## Your goal
For the word "gear", state how many lines of the data include it. Respond with the number only.

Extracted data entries
◆ ◆ ◆

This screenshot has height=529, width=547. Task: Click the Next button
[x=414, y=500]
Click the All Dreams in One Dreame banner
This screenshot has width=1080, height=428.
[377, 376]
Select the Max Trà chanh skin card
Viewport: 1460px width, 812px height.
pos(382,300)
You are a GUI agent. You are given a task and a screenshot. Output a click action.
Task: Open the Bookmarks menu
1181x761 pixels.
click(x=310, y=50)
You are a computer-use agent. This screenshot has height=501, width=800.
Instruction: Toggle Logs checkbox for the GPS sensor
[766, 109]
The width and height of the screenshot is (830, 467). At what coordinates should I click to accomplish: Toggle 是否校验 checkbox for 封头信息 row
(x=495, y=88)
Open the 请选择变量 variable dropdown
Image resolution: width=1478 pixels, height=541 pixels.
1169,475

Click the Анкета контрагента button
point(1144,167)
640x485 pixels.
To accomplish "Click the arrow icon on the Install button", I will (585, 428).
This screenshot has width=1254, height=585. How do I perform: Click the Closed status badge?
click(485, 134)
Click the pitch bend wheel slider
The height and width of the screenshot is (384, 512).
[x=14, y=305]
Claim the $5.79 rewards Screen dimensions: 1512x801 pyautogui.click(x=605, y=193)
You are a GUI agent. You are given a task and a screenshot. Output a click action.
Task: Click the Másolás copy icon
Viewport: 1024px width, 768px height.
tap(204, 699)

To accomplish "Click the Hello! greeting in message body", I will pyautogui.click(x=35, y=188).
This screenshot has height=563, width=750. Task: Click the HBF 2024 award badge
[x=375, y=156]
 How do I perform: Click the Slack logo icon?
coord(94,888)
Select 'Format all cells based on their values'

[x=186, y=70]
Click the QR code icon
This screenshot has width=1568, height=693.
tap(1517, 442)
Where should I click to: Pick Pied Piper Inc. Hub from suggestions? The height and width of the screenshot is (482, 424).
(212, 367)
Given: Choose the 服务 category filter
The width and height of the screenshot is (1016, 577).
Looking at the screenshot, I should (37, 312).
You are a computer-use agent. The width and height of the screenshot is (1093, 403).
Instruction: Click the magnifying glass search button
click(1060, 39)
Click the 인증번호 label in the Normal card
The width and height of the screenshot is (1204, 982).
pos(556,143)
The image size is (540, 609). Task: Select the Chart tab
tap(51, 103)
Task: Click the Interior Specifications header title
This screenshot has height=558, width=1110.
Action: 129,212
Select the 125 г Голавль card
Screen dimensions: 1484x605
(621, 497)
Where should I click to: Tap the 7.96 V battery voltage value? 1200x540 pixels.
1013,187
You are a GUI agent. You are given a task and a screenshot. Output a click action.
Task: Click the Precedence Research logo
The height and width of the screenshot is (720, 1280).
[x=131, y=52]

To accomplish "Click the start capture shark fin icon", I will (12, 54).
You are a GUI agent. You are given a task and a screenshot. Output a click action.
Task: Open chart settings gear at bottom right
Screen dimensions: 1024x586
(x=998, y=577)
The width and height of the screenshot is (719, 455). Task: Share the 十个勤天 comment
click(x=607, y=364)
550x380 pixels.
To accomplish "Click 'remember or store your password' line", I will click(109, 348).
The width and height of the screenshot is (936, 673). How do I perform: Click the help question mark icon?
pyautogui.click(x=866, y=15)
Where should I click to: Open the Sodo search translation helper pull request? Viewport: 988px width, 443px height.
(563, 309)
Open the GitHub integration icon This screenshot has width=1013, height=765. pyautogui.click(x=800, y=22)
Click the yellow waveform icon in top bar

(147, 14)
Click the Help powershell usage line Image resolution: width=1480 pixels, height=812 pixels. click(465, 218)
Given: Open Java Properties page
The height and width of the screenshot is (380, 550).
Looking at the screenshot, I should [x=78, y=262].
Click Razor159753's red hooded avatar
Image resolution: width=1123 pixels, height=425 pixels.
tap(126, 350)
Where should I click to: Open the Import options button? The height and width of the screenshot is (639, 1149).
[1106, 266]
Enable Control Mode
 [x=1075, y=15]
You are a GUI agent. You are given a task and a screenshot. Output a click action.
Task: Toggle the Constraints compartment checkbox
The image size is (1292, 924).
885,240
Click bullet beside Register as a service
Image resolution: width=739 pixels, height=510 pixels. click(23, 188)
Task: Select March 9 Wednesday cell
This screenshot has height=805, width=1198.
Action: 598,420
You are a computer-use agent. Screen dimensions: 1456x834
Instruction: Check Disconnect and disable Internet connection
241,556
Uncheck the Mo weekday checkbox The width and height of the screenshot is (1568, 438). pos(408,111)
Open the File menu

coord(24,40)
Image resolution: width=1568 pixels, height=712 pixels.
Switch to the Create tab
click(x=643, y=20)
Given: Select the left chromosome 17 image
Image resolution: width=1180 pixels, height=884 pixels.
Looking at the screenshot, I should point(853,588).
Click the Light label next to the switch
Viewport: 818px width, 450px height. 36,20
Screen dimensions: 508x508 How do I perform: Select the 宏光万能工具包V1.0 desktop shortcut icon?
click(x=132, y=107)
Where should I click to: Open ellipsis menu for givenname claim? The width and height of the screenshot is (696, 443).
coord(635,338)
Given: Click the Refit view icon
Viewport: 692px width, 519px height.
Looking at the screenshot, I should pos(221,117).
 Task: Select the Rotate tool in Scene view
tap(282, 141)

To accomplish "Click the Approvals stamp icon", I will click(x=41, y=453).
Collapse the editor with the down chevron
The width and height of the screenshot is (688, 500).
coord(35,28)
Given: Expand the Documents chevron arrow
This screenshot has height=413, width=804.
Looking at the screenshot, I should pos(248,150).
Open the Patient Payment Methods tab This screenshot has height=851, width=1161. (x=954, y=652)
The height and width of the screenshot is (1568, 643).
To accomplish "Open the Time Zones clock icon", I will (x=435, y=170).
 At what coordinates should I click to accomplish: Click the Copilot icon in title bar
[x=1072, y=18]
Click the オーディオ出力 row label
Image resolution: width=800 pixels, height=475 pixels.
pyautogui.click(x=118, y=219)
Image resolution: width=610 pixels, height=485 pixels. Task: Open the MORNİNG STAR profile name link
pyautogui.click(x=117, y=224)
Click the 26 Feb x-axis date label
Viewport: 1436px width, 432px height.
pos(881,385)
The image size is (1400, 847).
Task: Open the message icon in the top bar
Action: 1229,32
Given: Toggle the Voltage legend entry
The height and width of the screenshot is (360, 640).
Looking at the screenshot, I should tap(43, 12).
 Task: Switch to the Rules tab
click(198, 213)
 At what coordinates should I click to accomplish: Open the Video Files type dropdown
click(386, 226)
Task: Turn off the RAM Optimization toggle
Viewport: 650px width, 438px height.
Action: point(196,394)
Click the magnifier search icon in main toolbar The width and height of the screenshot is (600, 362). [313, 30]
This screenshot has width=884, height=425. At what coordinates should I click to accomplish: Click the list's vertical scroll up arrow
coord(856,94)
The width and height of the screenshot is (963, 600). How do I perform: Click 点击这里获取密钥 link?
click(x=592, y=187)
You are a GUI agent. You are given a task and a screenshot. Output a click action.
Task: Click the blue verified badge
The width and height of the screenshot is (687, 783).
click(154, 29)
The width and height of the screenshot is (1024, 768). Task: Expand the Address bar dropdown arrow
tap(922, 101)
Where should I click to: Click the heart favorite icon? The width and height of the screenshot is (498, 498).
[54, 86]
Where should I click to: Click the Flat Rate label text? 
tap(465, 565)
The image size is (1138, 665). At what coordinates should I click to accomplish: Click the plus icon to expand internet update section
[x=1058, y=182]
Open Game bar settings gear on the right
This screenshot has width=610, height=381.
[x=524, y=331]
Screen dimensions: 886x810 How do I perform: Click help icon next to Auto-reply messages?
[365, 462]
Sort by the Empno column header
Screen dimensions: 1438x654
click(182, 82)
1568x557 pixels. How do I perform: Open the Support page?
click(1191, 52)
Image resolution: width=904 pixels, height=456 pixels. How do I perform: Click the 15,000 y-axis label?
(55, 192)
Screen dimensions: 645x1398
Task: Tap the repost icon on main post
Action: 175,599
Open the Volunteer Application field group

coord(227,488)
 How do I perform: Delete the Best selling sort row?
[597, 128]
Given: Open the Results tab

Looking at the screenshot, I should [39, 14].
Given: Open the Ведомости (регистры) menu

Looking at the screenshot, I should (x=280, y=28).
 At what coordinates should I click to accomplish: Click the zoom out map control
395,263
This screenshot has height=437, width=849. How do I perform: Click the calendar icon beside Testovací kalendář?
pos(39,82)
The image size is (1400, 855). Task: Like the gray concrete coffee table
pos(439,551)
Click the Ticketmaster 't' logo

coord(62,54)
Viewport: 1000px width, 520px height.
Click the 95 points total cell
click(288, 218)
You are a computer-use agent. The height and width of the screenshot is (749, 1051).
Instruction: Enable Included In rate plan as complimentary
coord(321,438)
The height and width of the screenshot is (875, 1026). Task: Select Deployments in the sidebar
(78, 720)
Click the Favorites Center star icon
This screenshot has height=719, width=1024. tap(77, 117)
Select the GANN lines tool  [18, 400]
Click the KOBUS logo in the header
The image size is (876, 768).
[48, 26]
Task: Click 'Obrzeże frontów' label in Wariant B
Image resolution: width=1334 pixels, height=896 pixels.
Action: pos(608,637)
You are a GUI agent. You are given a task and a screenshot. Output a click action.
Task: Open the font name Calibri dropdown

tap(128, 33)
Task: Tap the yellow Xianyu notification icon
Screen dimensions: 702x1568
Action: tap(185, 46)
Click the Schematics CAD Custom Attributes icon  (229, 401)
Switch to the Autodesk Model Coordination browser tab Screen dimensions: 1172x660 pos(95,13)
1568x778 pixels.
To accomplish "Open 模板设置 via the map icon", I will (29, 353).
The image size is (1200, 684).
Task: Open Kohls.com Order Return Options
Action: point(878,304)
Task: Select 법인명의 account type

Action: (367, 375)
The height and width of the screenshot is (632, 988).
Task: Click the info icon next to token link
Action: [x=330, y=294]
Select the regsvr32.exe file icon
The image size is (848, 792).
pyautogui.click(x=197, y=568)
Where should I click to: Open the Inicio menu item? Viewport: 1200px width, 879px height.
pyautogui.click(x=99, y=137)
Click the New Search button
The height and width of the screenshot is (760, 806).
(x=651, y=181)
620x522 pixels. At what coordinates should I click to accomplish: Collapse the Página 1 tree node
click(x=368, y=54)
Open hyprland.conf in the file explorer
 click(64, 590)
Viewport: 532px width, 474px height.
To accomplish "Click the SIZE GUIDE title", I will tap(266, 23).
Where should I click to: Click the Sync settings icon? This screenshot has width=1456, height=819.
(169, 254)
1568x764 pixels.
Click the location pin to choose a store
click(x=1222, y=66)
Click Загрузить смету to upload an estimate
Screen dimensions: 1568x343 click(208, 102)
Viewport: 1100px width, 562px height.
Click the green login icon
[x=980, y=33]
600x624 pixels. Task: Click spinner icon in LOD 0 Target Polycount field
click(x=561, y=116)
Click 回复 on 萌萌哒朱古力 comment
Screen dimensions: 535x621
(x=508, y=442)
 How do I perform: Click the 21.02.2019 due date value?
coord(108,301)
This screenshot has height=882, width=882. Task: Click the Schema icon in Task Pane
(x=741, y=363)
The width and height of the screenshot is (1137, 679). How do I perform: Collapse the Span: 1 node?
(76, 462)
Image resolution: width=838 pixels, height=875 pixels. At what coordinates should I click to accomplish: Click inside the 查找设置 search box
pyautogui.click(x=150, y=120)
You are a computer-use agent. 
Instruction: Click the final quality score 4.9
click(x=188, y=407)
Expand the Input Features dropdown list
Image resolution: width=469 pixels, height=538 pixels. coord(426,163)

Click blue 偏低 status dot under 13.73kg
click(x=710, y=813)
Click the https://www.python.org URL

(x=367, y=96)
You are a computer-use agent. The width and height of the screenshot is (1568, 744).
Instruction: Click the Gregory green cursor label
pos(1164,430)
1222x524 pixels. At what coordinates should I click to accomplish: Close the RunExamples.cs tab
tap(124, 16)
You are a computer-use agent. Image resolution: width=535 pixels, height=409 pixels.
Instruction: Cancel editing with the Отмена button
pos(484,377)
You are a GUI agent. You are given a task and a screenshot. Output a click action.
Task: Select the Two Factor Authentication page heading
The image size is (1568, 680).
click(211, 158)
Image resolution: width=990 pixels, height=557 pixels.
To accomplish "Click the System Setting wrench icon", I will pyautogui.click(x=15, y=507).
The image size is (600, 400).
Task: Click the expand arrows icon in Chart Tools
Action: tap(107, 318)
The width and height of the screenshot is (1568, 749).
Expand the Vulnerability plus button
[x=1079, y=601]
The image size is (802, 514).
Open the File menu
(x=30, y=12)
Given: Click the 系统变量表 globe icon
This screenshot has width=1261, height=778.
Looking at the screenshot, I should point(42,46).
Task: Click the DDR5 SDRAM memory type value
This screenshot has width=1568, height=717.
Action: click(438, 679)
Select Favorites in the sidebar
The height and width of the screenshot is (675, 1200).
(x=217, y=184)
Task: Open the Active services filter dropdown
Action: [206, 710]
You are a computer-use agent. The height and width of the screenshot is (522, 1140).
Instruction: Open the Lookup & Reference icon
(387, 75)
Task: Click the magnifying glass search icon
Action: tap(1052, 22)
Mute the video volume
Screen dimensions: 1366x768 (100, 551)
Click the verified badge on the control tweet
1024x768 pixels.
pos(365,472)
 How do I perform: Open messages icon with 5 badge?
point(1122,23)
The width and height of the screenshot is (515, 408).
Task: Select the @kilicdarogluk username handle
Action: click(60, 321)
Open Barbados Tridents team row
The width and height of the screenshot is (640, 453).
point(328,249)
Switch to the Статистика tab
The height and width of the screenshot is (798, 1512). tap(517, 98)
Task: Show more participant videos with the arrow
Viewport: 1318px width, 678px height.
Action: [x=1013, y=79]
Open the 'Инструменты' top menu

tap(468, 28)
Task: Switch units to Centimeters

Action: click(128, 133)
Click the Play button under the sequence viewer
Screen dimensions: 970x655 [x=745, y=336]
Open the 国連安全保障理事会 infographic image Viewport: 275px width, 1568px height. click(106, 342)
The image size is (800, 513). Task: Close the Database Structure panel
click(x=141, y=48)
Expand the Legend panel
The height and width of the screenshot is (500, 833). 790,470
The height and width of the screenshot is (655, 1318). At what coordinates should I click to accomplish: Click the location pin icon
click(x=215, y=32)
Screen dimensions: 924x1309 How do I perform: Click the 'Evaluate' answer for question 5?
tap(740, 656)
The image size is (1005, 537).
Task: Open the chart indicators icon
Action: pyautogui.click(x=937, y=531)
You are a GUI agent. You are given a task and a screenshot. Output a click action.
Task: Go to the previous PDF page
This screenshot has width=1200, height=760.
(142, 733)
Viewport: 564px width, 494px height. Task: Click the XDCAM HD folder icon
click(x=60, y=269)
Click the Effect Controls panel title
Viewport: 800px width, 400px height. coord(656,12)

◆ ◆ ◆

## Expected answer
2